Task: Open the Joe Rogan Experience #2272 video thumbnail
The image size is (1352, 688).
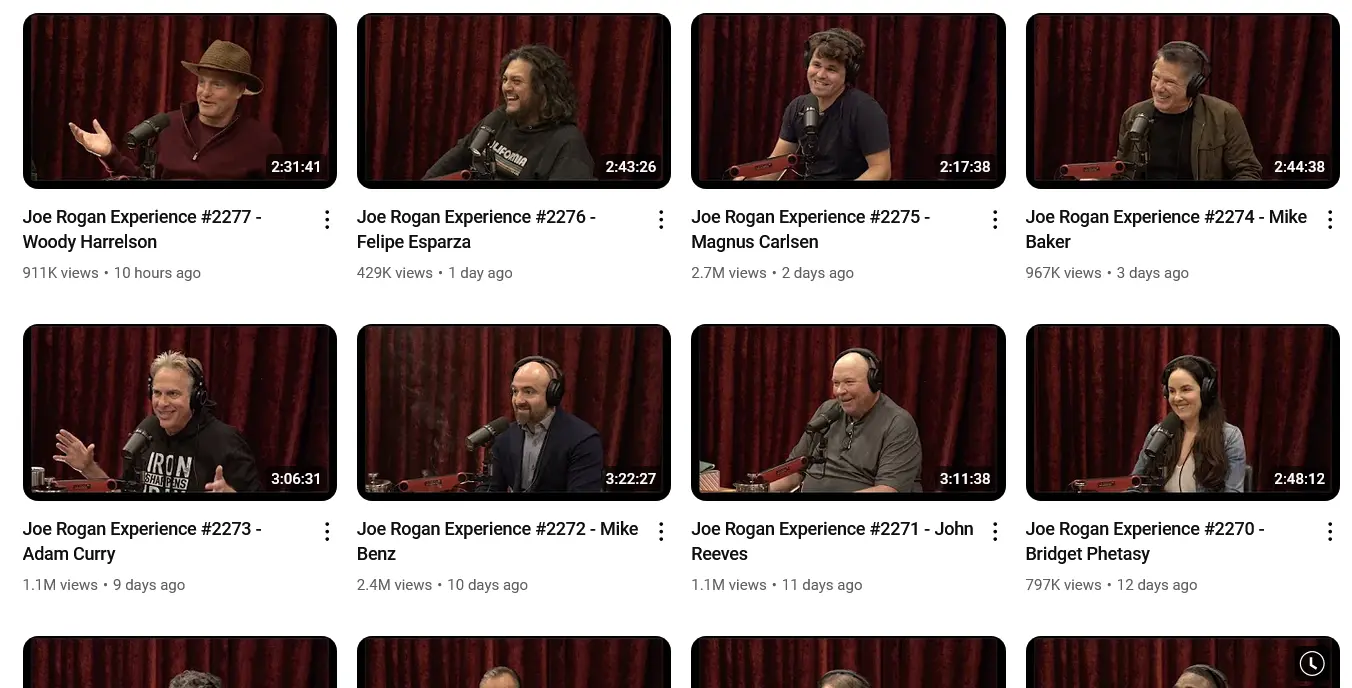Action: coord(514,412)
...
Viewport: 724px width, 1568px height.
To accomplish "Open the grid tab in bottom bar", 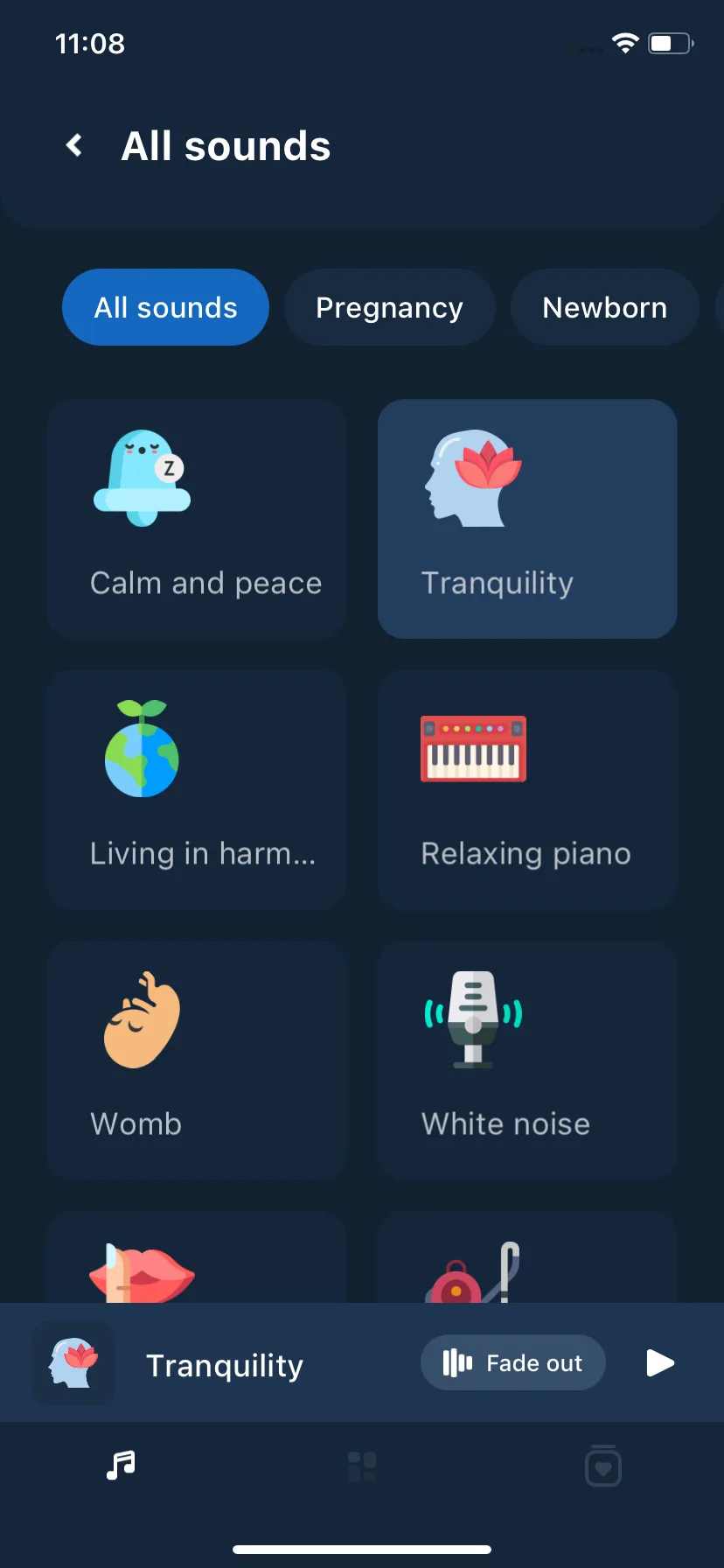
--
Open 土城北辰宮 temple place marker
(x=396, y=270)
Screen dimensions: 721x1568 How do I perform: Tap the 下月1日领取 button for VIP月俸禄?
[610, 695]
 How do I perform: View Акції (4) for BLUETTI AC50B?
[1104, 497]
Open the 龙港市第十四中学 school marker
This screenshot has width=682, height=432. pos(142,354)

Directions for this task
Collect every line of the data above that contains the string "width". Case counts.

Result of the task
Viewport: 724px width, 1568px height.
This screenshot has width=682, height=432. pos(142,354)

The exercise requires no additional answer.